I didn't know it at the time, but what I needed were ambassador dogs to show me the way toward canine acceptance that involved more than putting their cold nose on my leg (ewwww!) or breathing heavily at face level during a nap on the couch (uuugh!) or, in a story that is now legendary in my family, plucking my latte from where it sat in the middle of the large, square coffee table, drinking it all, then replacing the cup on the table precisely in its previous location.  In case you don't think Labs can execute a plot worthy of 007, yes they can.  And aaaaargh! 

Interestingly, though, it was that latte-drinking devil dog, Cali, who taught me one of the key lessons of  acceptance: dogs can change.  In a way I've never witnessed in other animals, dogs do grow; they mature.  They even get, dare I say, more refined. This makes them not only more interesting than I'd imagined, but also more satisfying to relate to. Cali went from a huge, clumsy mess to a good-natured, limits-respecting dog (for the most part).  Even I could see that, despite my ongoing latte grudge. I hope she is romping in dog heaven with an endless supply of food to steal, doors to open, and bare legs to nose.

If Cali taught me about doggie growth, Bedford (another (mostly) Lab) taught me the joy of dog walking.  Ella, the first poodle I met, taught me about how smart dogs play.  Last year at the school where I worked, four teachers got puppies in the same month.  Since faculty dogs were allowed on campus, the halls were transformed into romping grounds for a rainbow array of chubby, big-pawed cuteness.  There's a reason those adorable animal pics are all over Facebook, no matter how cynically one tries to avoid hitting "like." Having a constant parade of Youtube-worthy puppies scampering by my room every day was almost more than I could take.  But I had never lived with a dog for any length of time.  I needed an introduction to the doggie lifestyle.

Enter Allison, the girlfriend, and Dixie, the poodle.  Since meeting them, I have experienced almost  every aspect of dog ownership except a visit to the vet--and I'm sure that'll come soon.  I've seen a lot of sunrises I wouldn't have ever seen during early morning visits to the patch of grass outside; I've joined the daily routine of fetch with an inside toy.  I have a dog blanket in the back seat of my car, and a Chuck-It, spare tennis balls and even a dog seat belt in my trunk.  I know how to feed Dixie and what to do to avoid getting soaked while bathing her. I'm learning about gentle leaders, biodegradable poop bags, favorite treats and the combo heart worm/flea pill.  But most of all, I have experienced dog parks.

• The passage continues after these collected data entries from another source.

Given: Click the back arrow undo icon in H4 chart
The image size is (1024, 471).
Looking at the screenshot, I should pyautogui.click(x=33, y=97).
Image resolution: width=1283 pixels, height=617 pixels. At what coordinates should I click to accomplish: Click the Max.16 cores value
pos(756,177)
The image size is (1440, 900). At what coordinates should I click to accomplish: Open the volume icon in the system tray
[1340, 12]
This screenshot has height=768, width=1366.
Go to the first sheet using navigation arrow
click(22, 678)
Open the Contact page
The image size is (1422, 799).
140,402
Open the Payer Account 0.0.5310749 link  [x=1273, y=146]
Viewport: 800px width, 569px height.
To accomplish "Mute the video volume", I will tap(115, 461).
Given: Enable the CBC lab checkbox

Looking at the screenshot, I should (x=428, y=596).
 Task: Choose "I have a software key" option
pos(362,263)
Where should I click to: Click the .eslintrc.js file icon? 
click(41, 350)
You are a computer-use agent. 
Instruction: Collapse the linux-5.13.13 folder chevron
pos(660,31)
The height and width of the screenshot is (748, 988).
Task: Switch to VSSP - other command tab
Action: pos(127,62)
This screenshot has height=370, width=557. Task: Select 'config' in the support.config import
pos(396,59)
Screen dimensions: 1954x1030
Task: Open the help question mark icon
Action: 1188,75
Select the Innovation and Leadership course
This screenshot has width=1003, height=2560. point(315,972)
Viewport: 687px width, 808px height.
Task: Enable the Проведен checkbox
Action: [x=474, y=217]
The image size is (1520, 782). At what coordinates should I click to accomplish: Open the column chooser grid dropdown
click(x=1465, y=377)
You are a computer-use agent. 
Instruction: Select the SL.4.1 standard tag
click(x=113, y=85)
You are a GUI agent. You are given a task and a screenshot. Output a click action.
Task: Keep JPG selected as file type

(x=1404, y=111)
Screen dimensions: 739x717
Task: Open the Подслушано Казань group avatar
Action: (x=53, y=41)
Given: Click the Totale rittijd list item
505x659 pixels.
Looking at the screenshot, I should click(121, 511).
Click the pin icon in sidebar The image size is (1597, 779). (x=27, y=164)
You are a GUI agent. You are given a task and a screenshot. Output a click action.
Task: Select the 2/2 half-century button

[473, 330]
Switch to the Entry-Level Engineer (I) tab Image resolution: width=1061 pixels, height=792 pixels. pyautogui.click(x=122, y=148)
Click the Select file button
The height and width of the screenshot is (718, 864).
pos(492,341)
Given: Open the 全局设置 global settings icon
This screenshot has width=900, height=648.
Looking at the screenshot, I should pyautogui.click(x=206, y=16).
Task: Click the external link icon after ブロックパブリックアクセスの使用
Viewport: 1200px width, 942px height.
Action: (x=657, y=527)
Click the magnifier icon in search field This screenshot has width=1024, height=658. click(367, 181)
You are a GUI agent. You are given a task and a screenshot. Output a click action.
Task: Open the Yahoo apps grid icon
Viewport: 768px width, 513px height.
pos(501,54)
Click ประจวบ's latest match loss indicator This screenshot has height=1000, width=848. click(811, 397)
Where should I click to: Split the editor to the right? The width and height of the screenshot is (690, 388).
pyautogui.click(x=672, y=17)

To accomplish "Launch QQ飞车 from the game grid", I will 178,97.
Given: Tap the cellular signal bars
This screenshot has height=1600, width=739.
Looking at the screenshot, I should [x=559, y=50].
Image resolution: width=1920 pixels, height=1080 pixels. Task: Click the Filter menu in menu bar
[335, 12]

Dixie at Pt. Isabel dog park
Dog parks are like taking a flight to Hawaii every day.  Unfortunately, dog parks are not tropical paradises full of palm trees and beautiful beaches. What I mean is dog parks are imbued with an air of celebration, of joyous holiday-esque spirit that reminds me of the feeling of going on vacation.  It's not a shock to discover that doctors have uncovered healthy benefits of being around dogs.  The sense of relaxation I feel walking around an area full of off-leash dogs and owners is palpable.  Happy dogs are contagious: that unconditional love they offer also comes with an uncomplicated sense of fun. Dixie can jump so high in anticipation of a game of fetch that all four legs spring off the ground. Other dogs waddle around the park, or amble, or dash.  Owners are congenial; generous with compliments, magnanimous if an apology has to be offered .  Almost everyone is smiling, dogs included. What's not to love?

As a new dog person, I now can't pass a dog on the street without my heart melting a little, much like my friend Kris, whose example was instrumental is adapting to the doggie lifestyle.  Kris and her husband rescued a Turkish street dog named Ruby, fostered her seven puppies in their tiny faculty apartment near Istanbul, found them all homes (not easy in a dog-hostile culture), then transported Ruby (now fixed) back to Denver.  With such a paragon of dog devotion for a friend, there is nothing Allison does with Dixie that seems the least bit excessive. Because nothing is.  I'm fully converted to fetch and treats--not to mention counting each minute until we can go to Pt. Isabel again. 

Can a Youtube-worthy puppy be far behind?